There is also Elsevier/SCOPUS/SCImago's Journal (and country) Rank indicator (“SJR”). As I understand it, the SJR rankings were designed especially to facilitate cross-border rankings among Europe's many linguistic groups and journals. (Scopus website: http://www.scimagojr.com/ -- it uses SJR rankings for law and other fields.) 

Heads Up: If you are a law review editor, and you are not ranked by W&L, SJR and/or JCR, then you should apply for a ranking. It is free, and there is no downside (of which I am aware). 

W&L, JCR, SJR, and HeinOnline are all current with 2016 (if not some 2017) data.

I only recently came across HeinOnline's ranking of the top-250 law authors. It is (I believe updated monthly. (http://home.heinonline.org/top_authors/) It includes all authors, even if not academics, even if retired -- or dead. It is an interesting list. I have permission from HeinOnline to reproduce their rankings. 


Seth Barrett Tillman, Ranking Legal Authors (not just academics): HeinOnline's "ScholarRank’s Top 250 Authors" -- 2017 Data, New Reform Club (June 26, 2017, 10:14 AM), http://tinyurl.com/y9gp26w5








4 comments:

Tom Van Dyke said...

SB Tillman vs #110 Geoffrey R. Stone, a militant secularist, is hilarious

https://papers.ssrn.com/sol3/papers.cfm?abstract_id=2318540


I could go on and on and on . . . but here is my favorite, the pièce de résistance . . .

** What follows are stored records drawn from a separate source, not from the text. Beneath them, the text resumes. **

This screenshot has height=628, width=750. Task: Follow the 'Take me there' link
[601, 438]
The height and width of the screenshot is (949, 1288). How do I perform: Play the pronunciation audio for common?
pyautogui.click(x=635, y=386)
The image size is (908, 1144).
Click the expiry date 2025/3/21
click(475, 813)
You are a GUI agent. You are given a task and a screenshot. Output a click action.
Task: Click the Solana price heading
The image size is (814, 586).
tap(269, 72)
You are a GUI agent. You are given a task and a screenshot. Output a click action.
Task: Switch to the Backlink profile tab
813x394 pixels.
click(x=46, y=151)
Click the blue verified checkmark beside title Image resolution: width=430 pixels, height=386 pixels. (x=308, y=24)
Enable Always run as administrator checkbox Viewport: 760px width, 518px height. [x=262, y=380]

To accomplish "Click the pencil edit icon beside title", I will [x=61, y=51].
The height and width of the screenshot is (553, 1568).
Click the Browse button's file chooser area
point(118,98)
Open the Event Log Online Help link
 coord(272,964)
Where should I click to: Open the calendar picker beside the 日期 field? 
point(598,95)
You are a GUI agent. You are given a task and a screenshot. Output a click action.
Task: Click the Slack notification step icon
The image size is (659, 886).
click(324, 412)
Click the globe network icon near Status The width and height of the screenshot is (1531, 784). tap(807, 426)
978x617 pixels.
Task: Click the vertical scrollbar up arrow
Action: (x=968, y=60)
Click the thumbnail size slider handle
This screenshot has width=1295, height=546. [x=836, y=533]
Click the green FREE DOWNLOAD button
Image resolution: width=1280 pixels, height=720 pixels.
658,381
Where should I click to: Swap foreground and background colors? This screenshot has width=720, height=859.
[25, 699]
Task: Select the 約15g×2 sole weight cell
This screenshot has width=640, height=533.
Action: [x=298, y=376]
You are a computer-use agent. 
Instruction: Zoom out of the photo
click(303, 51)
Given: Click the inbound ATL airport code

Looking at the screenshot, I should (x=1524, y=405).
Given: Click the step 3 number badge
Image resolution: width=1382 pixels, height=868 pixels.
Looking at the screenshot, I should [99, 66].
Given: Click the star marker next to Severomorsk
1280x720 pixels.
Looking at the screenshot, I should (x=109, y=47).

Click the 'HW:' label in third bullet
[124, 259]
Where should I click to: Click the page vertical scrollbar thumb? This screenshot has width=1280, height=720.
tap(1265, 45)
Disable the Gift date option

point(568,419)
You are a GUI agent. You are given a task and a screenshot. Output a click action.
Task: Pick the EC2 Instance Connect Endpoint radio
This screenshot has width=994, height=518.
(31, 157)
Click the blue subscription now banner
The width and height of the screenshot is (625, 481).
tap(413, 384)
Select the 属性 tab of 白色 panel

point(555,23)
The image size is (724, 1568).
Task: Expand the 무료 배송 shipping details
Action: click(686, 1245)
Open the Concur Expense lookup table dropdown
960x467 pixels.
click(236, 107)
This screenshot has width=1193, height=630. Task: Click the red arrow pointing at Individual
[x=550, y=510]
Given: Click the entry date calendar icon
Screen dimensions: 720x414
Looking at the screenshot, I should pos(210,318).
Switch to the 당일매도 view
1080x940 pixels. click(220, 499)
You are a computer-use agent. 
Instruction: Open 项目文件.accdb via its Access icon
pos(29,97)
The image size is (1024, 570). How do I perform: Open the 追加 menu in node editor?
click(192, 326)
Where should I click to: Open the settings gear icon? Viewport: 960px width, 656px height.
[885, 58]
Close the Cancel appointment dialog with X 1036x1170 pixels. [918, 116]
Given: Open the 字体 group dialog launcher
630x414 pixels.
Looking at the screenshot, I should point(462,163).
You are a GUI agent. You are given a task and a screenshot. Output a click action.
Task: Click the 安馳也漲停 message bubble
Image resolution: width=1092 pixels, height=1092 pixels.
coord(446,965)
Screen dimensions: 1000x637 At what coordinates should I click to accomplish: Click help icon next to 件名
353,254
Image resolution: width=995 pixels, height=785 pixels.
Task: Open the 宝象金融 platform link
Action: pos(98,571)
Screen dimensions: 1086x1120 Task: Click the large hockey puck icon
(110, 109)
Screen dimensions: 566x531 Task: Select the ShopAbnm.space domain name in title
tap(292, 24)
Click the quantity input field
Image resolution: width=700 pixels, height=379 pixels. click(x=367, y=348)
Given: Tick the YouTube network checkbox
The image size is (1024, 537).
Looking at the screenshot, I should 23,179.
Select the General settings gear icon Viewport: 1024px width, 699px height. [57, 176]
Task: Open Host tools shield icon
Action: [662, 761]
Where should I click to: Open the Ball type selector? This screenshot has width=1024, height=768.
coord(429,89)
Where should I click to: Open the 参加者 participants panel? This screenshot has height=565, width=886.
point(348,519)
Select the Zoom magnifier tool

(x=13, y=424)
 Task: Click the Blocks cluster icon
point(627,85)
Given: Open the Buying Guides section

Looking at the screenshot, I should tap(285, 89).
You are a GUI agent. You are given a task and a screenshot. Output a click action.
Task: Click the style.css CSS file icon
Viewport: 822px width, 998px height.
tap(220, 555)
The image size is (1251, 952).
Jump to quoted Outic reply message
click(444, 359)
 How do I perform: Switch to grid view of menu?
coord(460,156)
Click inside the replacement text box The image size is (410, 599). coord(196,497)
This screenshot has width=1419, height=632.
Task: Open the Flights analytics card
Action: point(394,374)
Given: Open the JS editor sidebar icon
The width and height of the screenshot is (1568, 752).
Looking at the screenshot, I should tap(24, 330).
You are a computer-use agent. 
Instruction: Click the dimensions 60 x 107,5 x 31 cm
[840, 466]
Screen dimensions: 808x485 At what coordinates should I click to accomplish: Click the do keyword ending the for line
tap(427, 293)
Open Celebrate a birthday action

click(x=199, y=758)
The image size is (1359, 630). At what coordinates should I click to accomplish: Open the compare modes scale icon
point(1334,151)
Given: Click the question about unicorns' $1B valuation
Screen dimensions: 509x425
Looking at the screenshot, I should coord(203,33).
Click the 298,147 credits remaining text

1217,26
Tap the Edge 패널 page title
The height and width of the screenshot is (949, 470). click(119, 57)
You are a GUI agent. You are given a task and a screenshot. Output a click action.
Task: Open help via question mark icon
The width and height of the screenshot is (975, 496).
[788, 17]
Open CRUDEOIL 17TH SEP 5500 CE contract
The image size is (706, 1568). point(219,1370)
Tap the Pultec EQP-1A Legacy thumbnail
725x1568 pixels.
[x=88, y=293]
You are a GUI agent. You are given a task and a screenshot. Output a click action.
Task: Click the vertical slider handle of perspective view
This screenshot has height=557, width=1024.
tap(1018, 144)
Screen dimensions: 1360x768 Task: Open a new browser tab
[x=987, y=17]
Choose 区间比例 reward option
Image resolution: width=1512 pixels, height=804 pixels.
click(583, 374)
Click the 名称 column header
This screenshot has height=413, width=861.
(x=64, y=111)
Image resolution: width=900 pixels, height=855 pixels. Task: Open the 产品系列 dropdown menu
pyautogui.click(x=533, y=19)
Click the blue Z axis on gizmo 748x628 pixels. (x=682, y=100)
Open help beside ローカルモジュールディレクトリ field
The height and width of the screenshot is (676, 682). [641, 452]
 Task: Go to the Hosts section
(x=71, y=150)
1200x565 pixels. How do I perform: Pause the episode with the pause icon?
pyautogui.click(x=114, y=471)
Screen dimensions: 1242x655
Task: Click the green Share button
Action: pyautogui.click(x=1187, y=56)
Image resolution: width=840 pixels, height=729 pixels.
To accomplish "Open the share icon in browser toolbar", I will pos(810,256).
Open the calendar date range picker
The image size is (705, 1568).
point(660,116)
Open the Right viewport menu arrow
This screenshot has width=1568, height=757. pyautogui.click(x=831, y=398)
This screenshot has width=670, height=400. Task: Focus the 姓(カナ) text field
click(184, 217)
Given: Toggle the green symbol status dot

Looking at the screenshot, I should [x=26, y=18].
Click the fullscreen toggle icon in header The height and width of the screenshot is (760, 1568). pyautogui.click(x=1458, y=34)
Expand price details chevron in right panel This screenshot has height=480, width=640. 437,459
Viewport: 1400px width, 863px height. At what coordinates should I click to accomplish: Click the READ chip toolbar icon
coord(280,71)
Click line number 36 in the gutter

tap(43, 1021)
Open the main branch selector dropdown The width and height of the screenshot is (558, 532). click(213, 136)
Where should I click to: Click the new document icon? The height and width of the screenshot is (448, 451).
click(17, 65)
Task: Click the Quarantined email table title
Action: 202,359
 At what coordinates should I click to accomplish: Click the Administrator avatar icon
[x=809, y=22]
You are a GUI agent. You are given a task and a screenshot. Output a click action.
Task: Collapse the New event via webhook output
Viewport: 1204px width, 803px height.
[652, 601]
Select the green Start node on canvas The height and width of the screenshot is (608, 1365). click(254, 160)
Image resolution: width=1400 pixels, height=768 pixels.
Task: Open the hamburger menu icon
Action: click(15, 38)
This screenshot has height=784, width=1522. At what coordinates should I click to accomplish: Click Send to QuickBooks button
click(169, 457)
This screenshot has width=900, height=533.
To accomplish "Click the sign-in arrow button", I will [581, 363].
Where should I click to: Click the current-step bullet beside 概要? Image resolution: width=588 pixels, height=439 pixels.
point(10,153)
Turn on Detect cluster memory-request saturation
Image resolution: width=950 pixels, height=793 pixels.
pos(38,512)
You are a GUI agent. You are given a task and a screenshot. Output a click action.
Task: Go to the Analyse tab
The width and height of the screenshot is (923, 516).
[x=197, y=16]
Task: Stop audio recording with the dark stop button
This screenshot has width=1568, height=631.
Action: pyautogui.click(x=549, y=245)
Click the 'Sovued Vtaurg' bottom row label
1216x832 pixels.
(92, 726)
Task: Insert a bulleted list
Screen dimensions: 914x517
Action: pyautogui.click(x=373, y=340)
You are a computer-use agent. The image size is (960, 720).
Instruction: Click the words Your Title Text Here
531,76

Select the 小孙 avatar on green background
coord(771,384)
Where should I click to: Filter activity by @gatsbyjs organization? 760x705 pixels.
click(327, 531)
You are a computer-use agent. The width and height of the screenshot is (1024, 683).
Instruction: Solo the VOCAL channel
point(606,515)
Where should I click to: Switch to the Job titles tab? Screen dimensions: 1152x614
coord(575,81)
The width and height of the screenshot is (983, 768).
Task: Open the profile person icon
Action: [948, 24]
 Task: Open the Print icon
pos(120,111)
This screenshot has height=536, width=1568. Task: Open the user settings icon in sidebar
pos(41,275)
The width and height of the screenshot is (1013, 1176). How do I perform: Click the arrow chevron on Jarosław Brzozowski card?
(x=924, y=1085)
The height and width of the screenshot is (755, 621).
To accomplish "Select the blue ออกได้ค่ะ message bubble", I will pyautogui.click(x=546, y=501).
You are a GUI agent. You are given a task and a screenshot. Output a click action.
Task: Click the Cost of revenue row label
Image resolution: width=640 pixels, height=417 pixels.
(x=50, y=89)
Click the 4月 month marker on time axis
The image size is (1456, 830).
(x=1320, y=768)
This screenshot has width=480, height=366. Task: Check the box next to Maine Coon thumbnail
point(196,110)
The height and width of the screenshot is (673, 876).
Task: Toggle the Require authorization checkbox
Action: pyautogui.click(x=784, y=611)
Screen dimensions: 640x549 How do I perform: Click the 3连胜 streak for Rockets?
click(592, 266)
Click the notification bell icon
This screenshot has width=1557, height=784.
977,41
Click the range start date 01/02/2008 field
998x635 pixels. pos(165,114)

Geoffrey R. Stone, The World of the Framers: A Christian Nation?, 56 UCLA Law
Review 1, 21 (2008) (emphasis added) (quotation marks omitted):

Edward Gibbon’s Decline and Fall of the Roman Empire was literally put
to the torch at Harvard because of its uncomplimentary interpretation of
early Christianity.


The trouble with this book-burning story is that it never happened. And if Stone could
believe that late 17th or early 18th century Harvard (!) Congregationalists (!!) and
Unitarians (!!!) had a book burning, then—in my opinion—he has pretty poor
judgment. No doubt, it is a considerable and time-consuming responsibility to review
National Security Agency conduct and policy. I hope that Professor Stone’s new
responsibilities will leave him with sufficient time to check his sources in his future
academic publications.

Seth Barrett Tillman said...

Tom--I appreciate your promoting my publications. thanks. seth

Tom Van Dyke said...

hey, I'm a fan

Ian F. Shield said...

Shouldn't "late 17th or early 18th century" should be "late 18th or early 19th century"? Gibbon's dates were 1737-1794.